揃ってグラスに口をつけた彼らと私との間に、少しの沈黙が流れた。カクテルを作ることに自信がないわけではないが、彼らに提供するとなると話が違う。私からすれば、このカクテルは彼らへのファンレターのようなものだから。

数秒の静寂。店内には他の雑音が存在しているにもかかわらず、私にとっては重苦しい空気がずっと続いているような感覚だった。あんまり美味しくなかったのかな。何と言葉を掛けるべきか悩み、トレンチを持つ手が震え出す。

「わ、美味しい…!」

しかし、どうやらそんな考えは取り越し苦労だったらしく。

「甘くて、すっごく飲みやすいです。」

真っ先に言葉を上げた山本さんは、続けてそう称賛の声を上げた。目尻を溶けてしまいそうなほど細め、眩し過ぎるくらいの笑顔を浮かべている。

「…山本さん、ありがとうございます。」

嬉しさを噛みしめるように、私はトレンチを抱えて頭を下げた。このカクテルの特徴とも言える高貴な甘味と口当たりの良さ、その二つが伝わっている。お客さんとして感じて欲しかったことがしっかり届き、さらに推しとして自分の作ったものを褒めてくれたことが、嬉しくて仕方なくて。

「あれ、僕の名前…。」

キョトンとする彼の声、そして驚いた表情を浮かべたのは彼だけではない。席に着く六人全員が、揃いも揃って同じような表情を浮かべて私に注目している。

「さっき、会話の中でお聞きしまして。」

私は咄嗟に、そんな嘘を吐いた。皮肉なほど鮮やかな、真っ赤な嘘。

勿論説明するまでもなく、私は山本さんを含む彼らのことをよく知っている。本当は今すぐにでもファンであることを告白して、長年積み上げて来た彼らに対する愛を伝えたい。

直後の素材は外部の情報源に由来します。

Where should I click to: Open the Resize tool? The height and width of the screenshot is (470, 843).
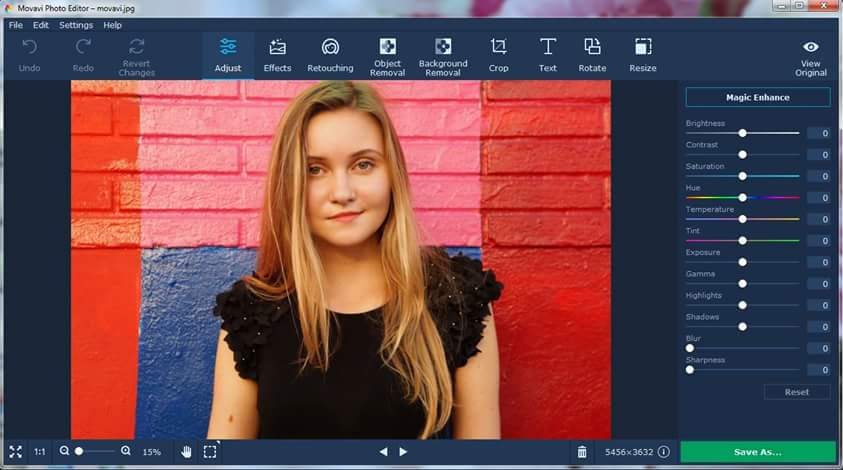coord(643,55)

しかし、もし今私がファンだと公言してしまったら、彼らに不快感を与えかねないだろう。プライベートで訪れるはずの店で、わざわざ有名人と言う肩書きを背負いたいわけがない。まして本音が零れるお酒の席で、そんな重荷を抱えたいと言う方が稀である。

そんなことを考えた上で、私は自分の欲求をぐっと心に抑えた。きっとこんなチャンスはきっと人生で一度しかないだろうけど。それよりも私は、彼らにこの一時を心から楽しんで欲しいという感情の方が大きかった。

「ああ、そうだったんですね。」

大袈裟に反応してしまってすみません、と彼は頭を下げた。無理もない。若者からの知名度が絶大な彼らは、いつ何時でも有名税を搾取されているのだろう。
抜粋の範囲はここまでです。